## [GOAL OF THE EXERCISE]
Write out again only the lines between the one with "Click the ESP nation tag for Real Madrid" and the end of the records below, both ends counted, and don't include the pictures.

(Extracted records)

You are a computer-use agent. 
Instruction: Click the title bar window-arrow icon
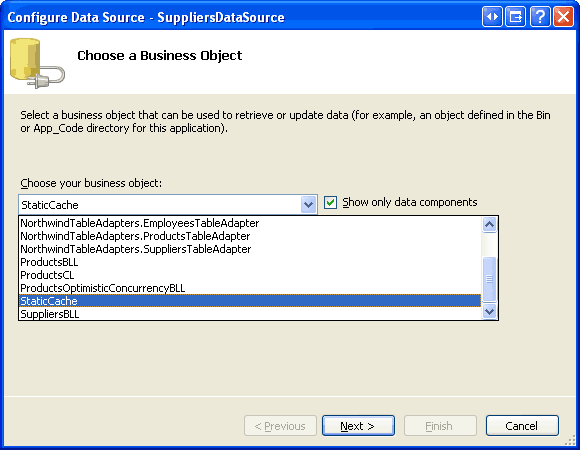515,17
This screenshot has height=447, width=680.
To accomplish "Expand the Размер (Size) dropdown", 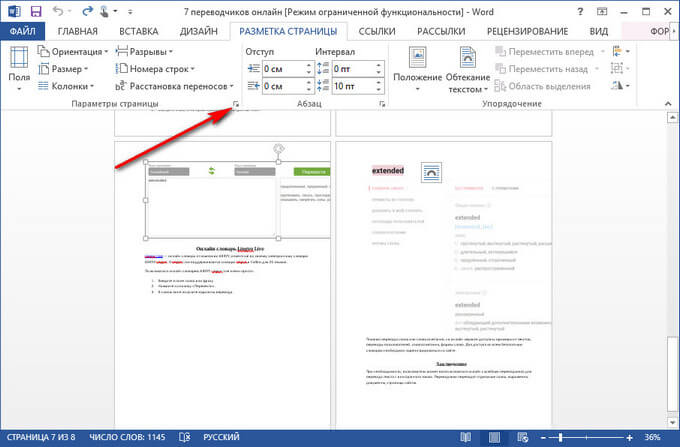I will (64, 69).
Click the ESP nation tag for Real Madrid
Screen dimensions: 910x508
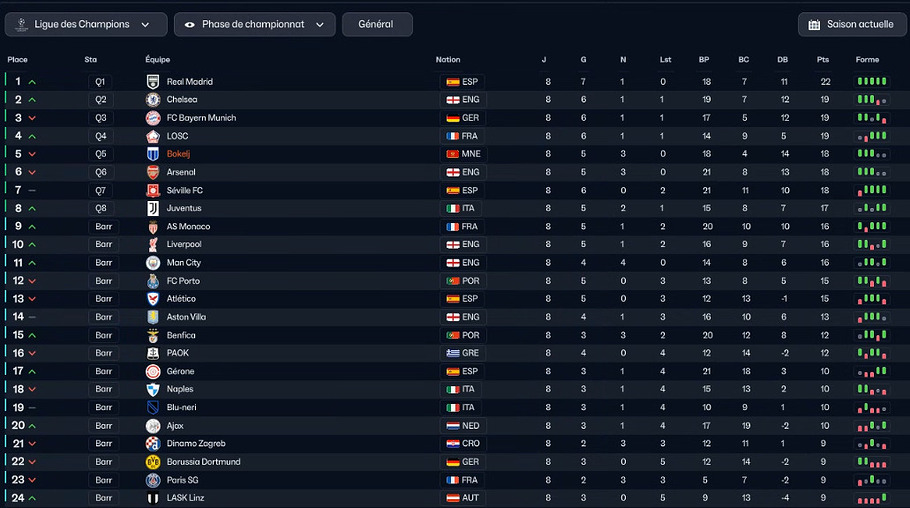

## [RESULT FOR THIS TASK]
Click the ESP nation tag for Real Madrid
Screen dimensions: 910x508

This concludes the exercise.